Ao longo destes terríveis meses já se viu que a guerra na Ucrânia não terá uma solução geopolítica; os apoios ocidentais são calculados para impedir uma escalada; se o Ocidente quisesse mesmo a paz, aumentava em quantidade e qualidade os apoios de ajuda armada a Puti; assim o faz a Inglaterra, o país que mais memória tem na Europa ocidental do que é resistir a bombardeamentos.
Em contrapartida, as debilidades e contradições económicas e sociais acumuladas em vinte anos de putinismo vieram ao de cima com a aventura iniciada a 24 de fevereiro. Os sinais de degradação acumulam-se: isolamento internacional; incapacidade ofensiva das forças; mobilização seletiva de habitantes que não são russos étnicos; gripagem de sucessivos setores económicos; e aprisonamento de opositores como Alexei Navalny e Vladimir KaraMurza e mais alguns milhares; ou envenenamento como o ministro bielorusso Vladimir Makei, designado sucessor do ditador Lukashenko que morreu “repentinamente” no passado sábado.
Não vai ser fácil mudar que povo russo desperte nem vai lá com entusiasmos, nem petições e nem os apelos à paz funcionam como causas.

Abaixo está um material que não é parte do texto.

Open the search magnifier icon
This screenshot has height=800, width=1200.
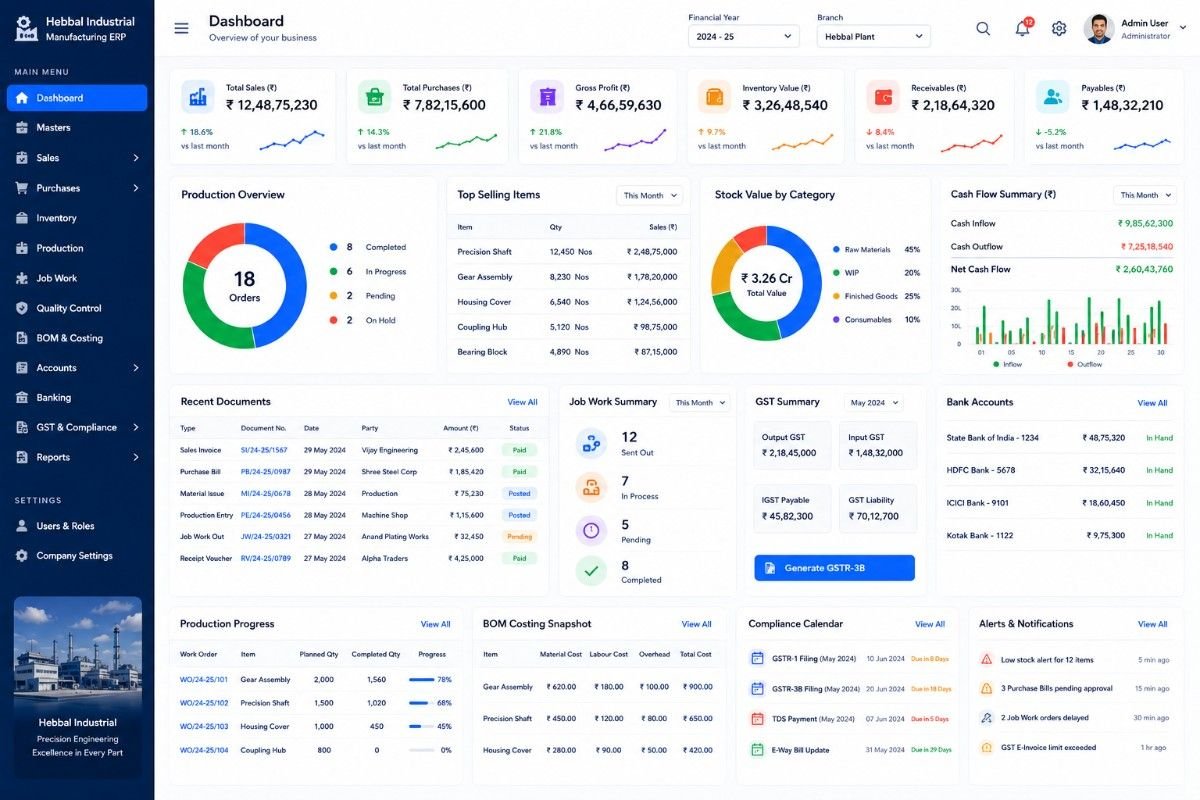point(983,29)
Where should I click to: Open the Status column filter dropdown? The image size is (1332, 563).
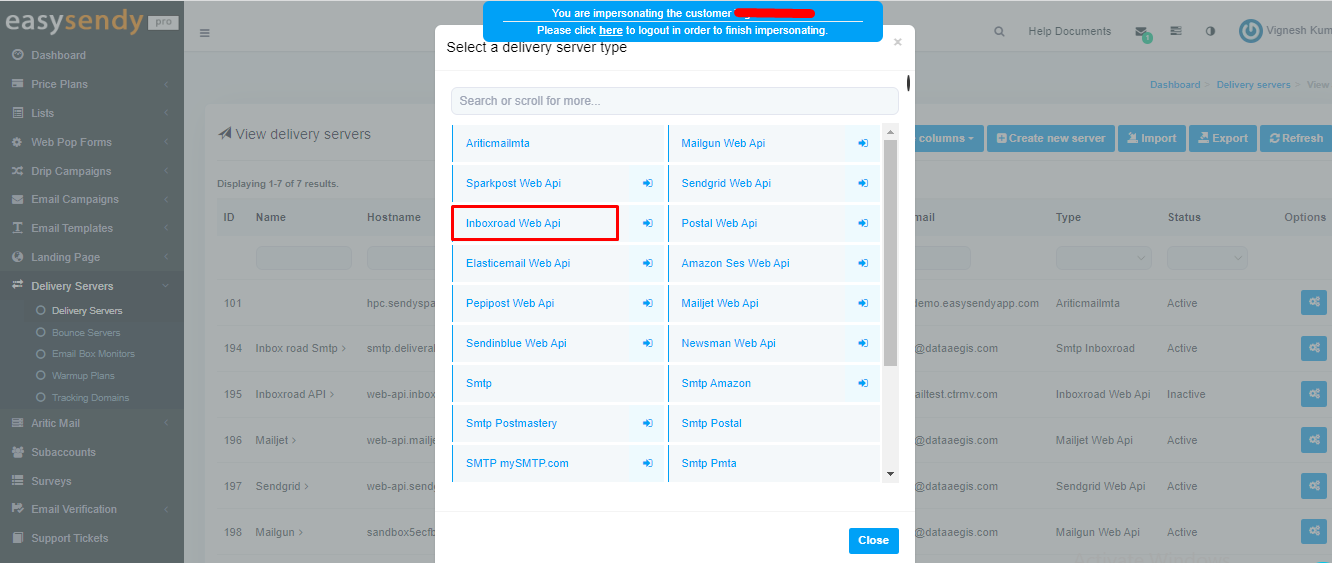click(1208, 258)
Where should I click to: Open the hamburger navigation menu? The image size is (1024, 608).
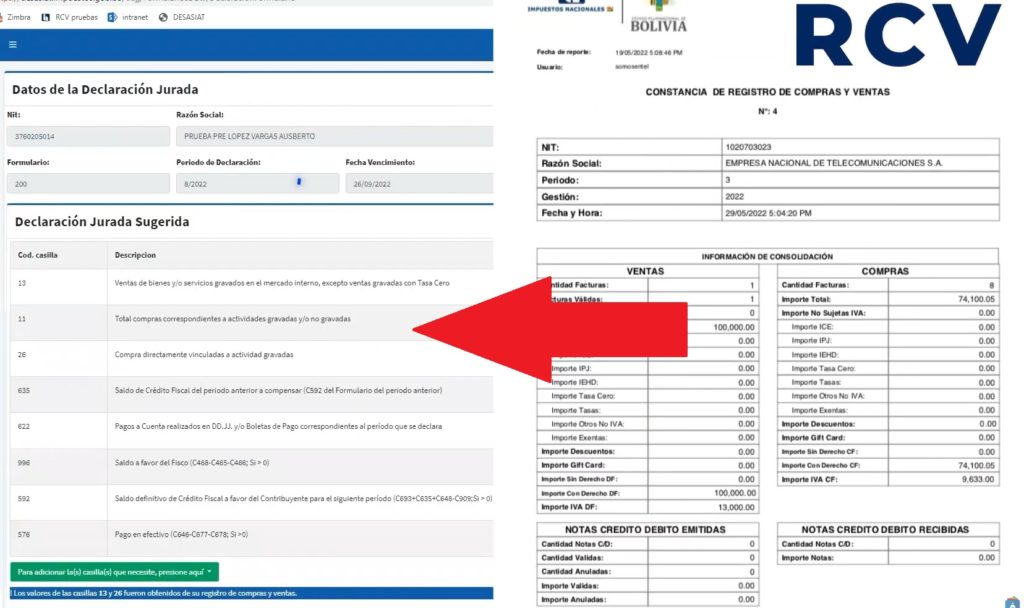tap(13, 44)
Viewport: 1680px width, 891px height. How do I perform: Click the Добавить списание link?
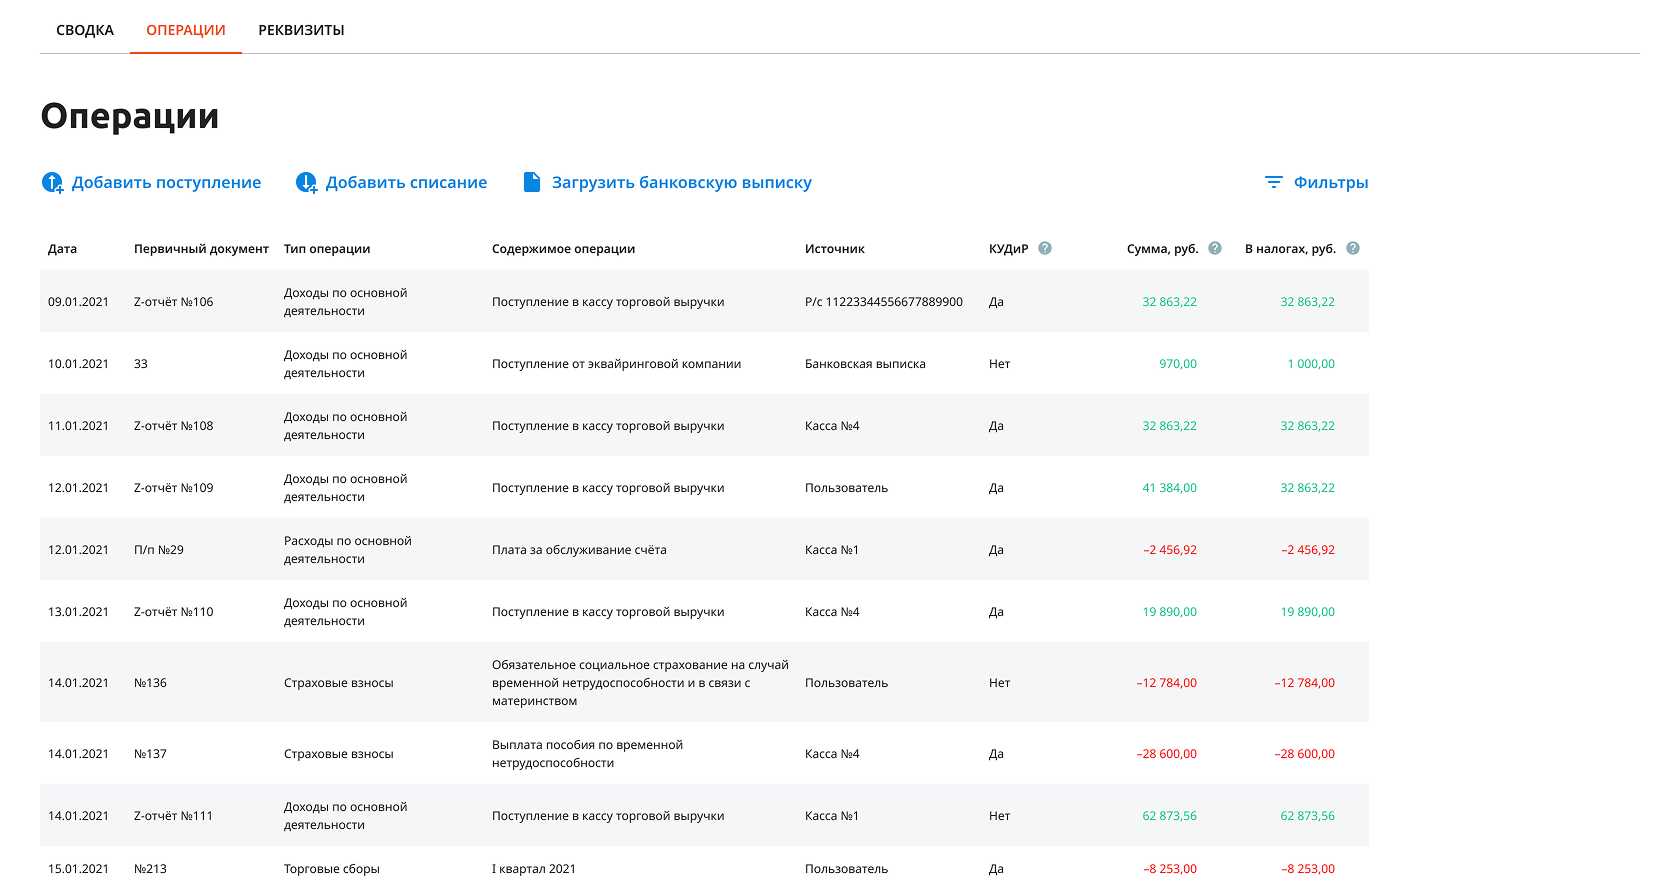point(406,182)
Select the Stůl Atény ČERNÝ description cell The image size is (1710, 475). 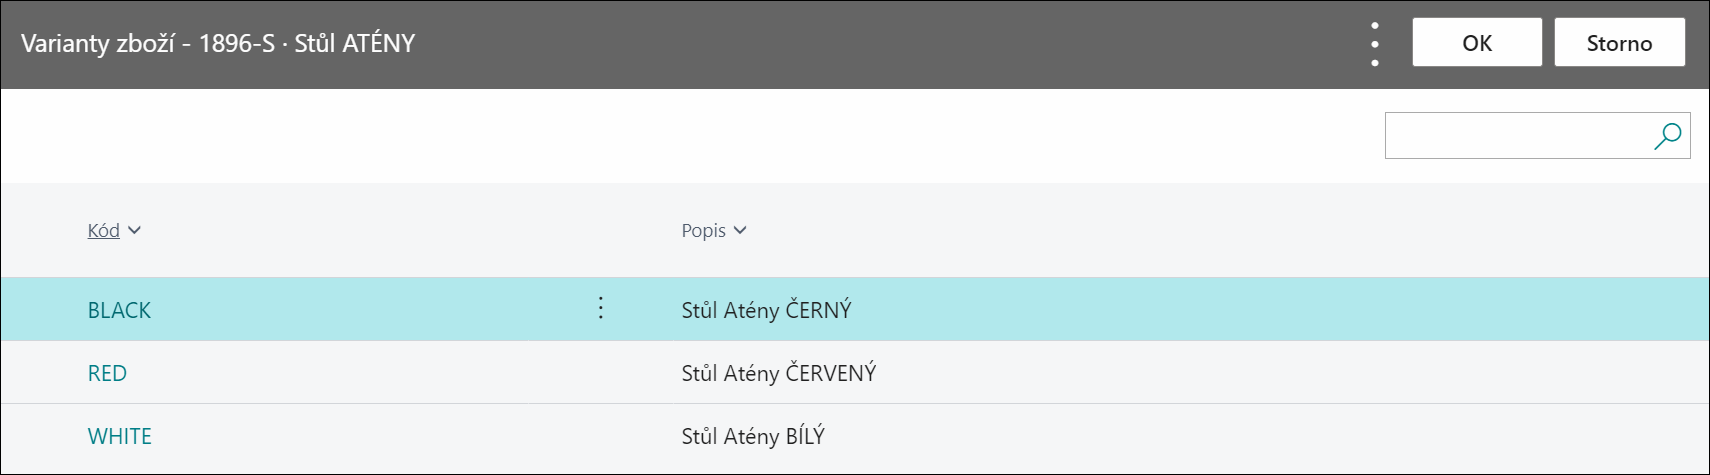tap(767, 310)
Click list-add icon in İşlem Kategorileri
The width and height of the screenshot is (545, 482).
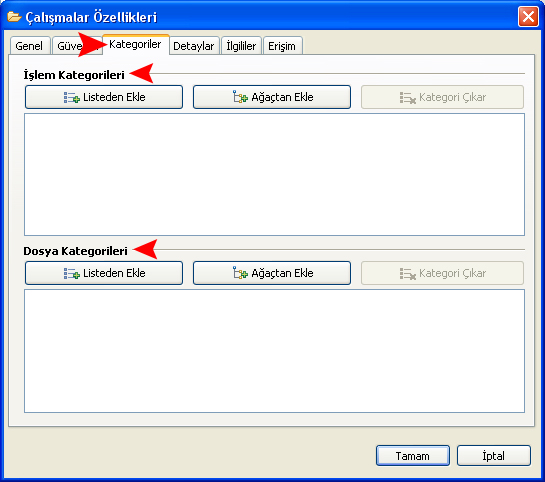pyautogui.click(x=72, y=98)
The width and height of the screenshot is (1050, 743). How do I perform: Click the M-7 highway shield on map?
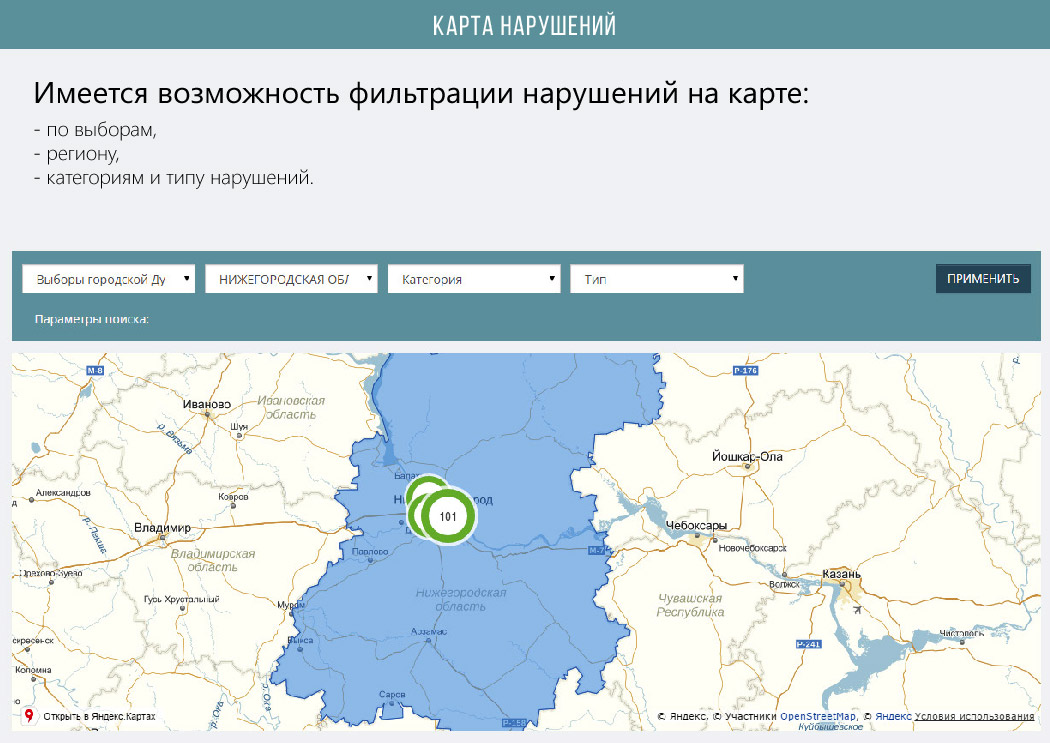[x=598, y=550]
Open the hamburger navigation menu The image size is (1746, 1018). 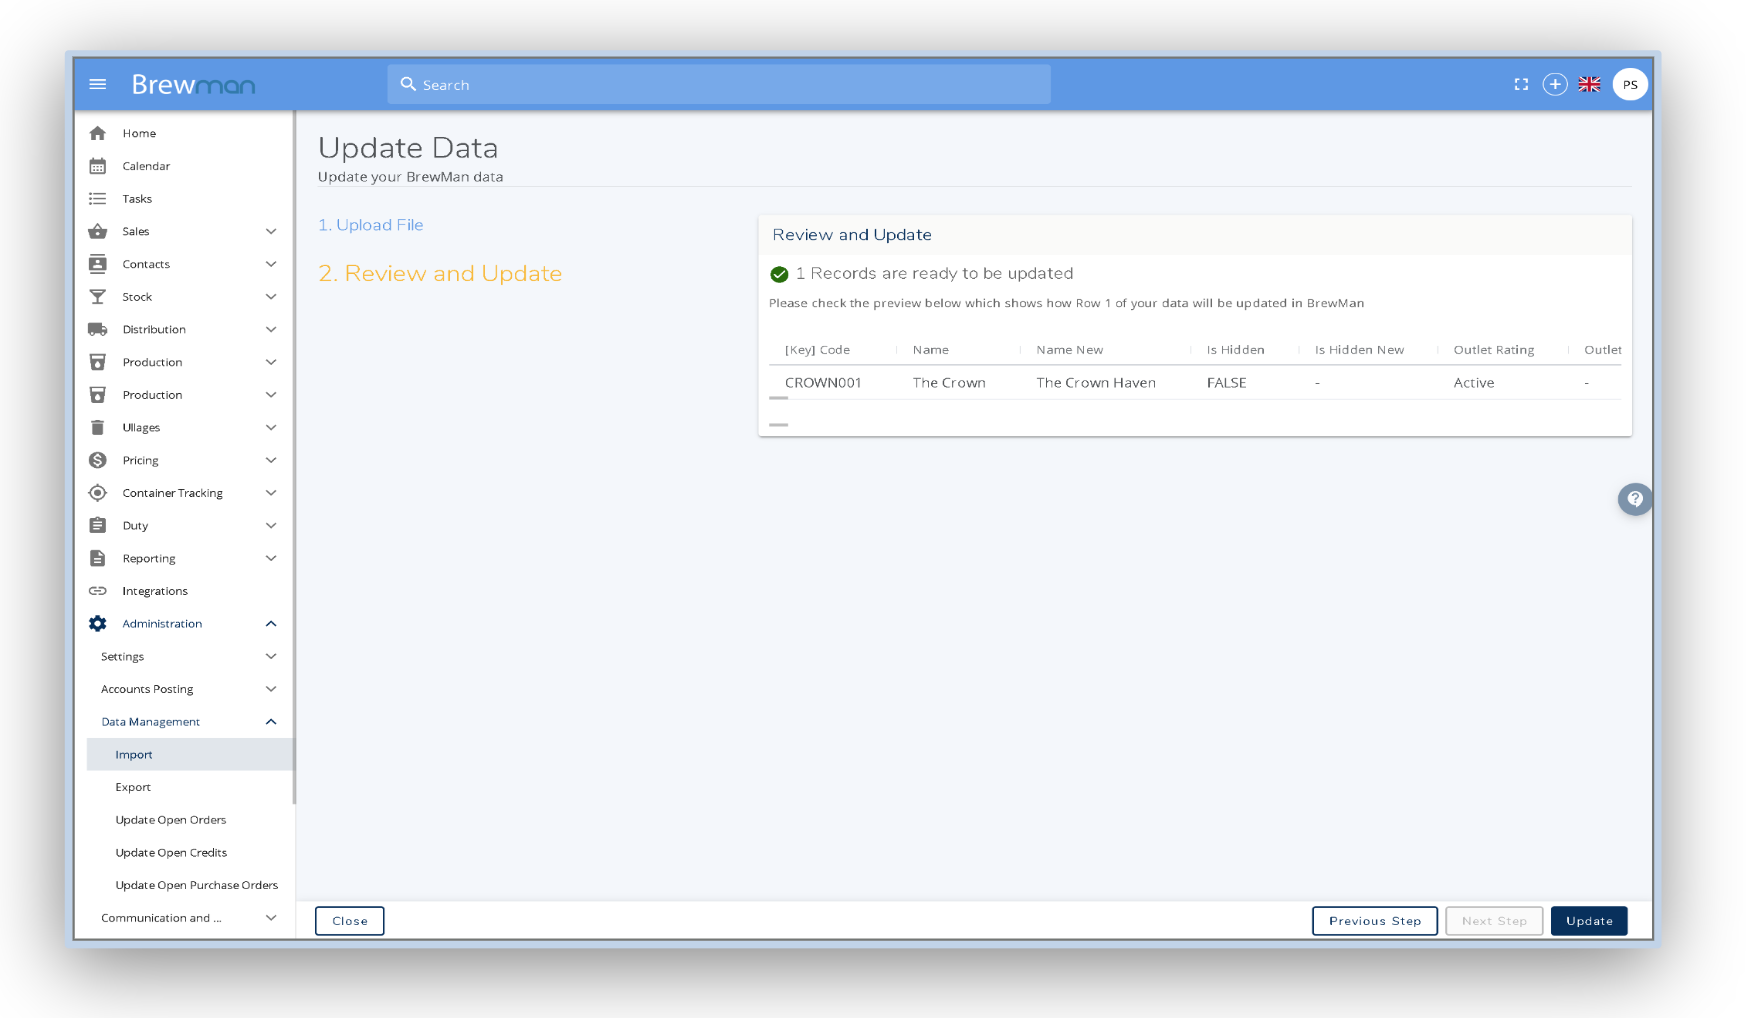(x=98, y=84)
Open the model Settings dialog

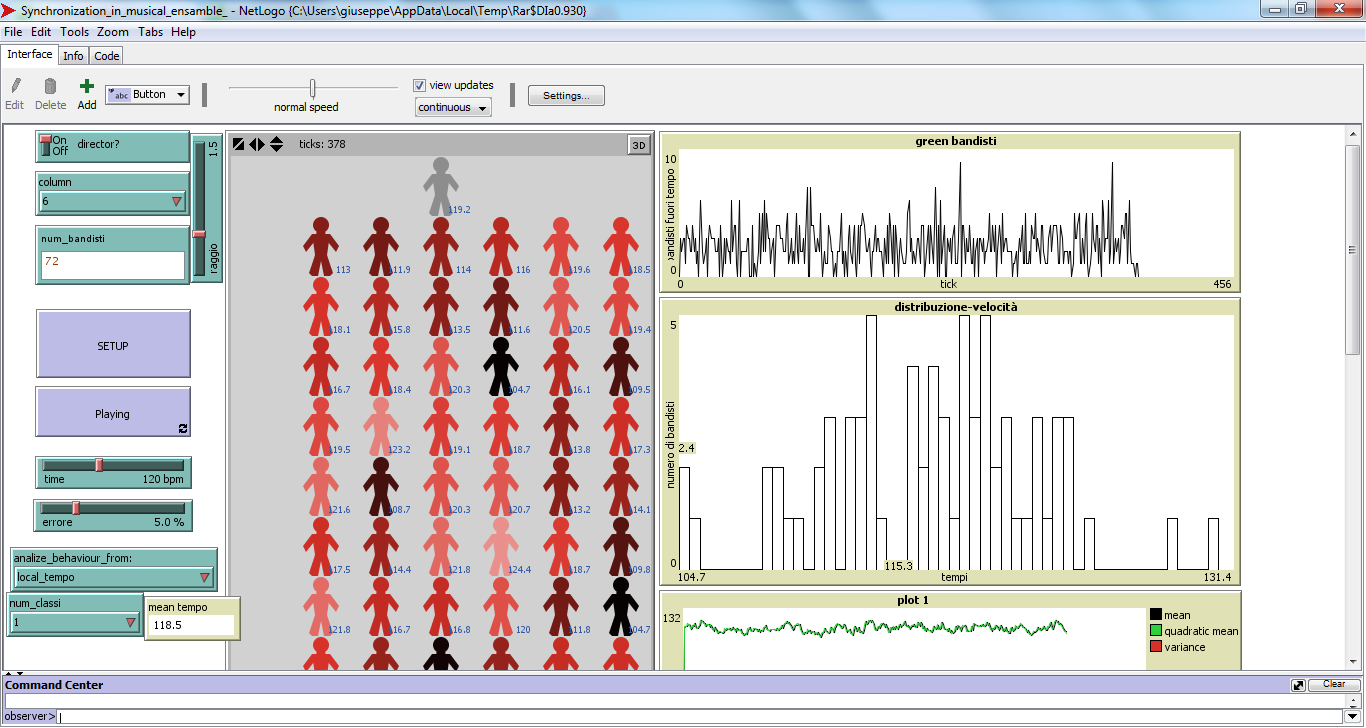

As estruturas sociais e económicas estão desequilibradas e a gerar desigualdades há mais de vinte anos.
Mas do interior do conflito civil já implantado na Federação Russa hão-se emergir líderes semelhantes aos que se ergueram em outubro de 1905, fevereiro de 1917 e agosto de 1991.
Eles saberão que único modo de o povo russo ganhar a guerra é Putin perdê-la e fazer desaparecer um regime que os privou de propriedade, liberdade e paz.